City officials on Wednesday will also dedicate the five roadways within the development in memory of Odessans who died in car wrecks. One of them will be Hunter Miller Way, named for Miller’s 16-year-old son who died in a crash in 2014.
“We just wanted to do a remembrance of everyone and make it a legacy,” Miller said.
Plans call for another memorial in a park inside the development.
Further plans include adding affordable housing for seniors, town homes and single family houses. The nonprofit is applying this year for a more competitive 9 percent tax credit for the senior development.
Rents have since dropped, but cost of living remains high and demand intense, Miller said.
“If the price of oil goes up, then rents go even higher,” Miller said. “And you still have the same people who still qualify. Maintenance workers, municipal workers, teachers’ aides — the people who are at the core of what needs to take place to run a city … Just because the price of oil changes doesn’t mean they are making any more money. The regular people who have regular jobs still need an affordable place to live.”

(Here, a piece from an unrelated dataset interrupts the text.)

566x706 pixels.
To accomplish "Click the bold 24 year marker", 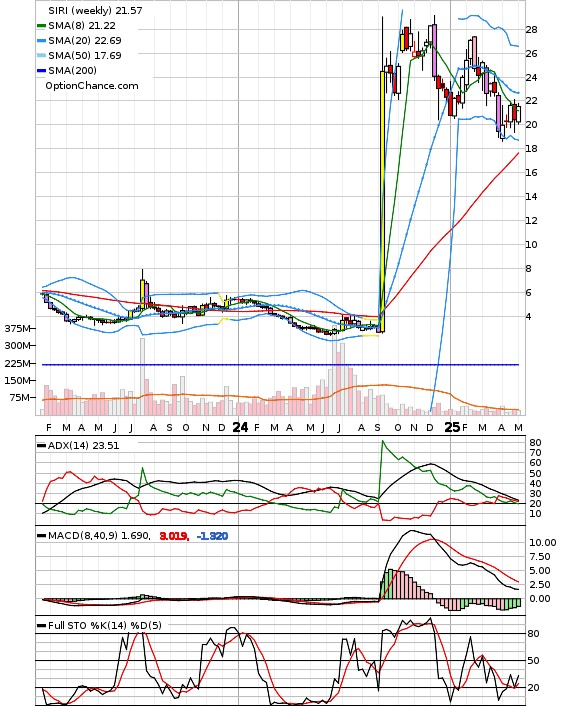I will tap(240, 427).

In a recent interview, Mayor David Turner anticipated a greater need for the city to develop affordable housing in the coming year as the oilfield recovers from a two-year bust.
At the time the organization applied for funding, about 63 percent of the renter population earned less than $40,000 per year in a rental market where less than 10 percent of rental housing is affordably priced, according to the organization.
In December 2015, school officials opted not to follow through with its declared intent to sign a lease in the apartment portion of the project for 60 teachers because they were unsure when the project would be ready and if they could fill it.
Instead, the ECISD board bought the former Gulf Building at 909 W. Second St., adding 31 units to the 16 suites at the Barbara Chancellor House that is also owned by the district.
That forced the housing nonprofit to scale down the apartment complex from 238 units, which required new approval.
The housing development will be beside a retail strip on the growing corridor that includes Hops, Scotch and Vinery Liquor Store and a Domino’s.
The City of Odessa began a project to widen 87th Street about four months ago ahead of developments in the area, which also include the planned Mardis Gras Estates subdivision. Road crews are scheduled to complete the project the spring.
“As a two-lane roadway, 87th, with the current condition it was in, it wouldn’t support the traffic that would be in that area,” the city’s Traffic Operations Superintendent Hal Feldman said last month. “We are trying to be a little proactive in developing this roadway and hopefully have all the roadway there before the development comes, instead of being reactive.”
When the project was announced more than a year ago, some nearby residents said they worried about diminishing property values in addition to the traffic increases the roadwork is meant to address. But city officials and local real estate experts argued that surrounding properties would benefit from the development.
“It’s a good project that they are coming in with,” said District 2 Councilman Dewey Bryant, who was a board member of the nonprofit when it purchased the land for the development about a decade ago. “It’s not cheap, and it’s also in a good area. For the long-range for Odessa, I think it’s excellent … The affordable housing has just such a positive impact. It’s something that people take pride in.”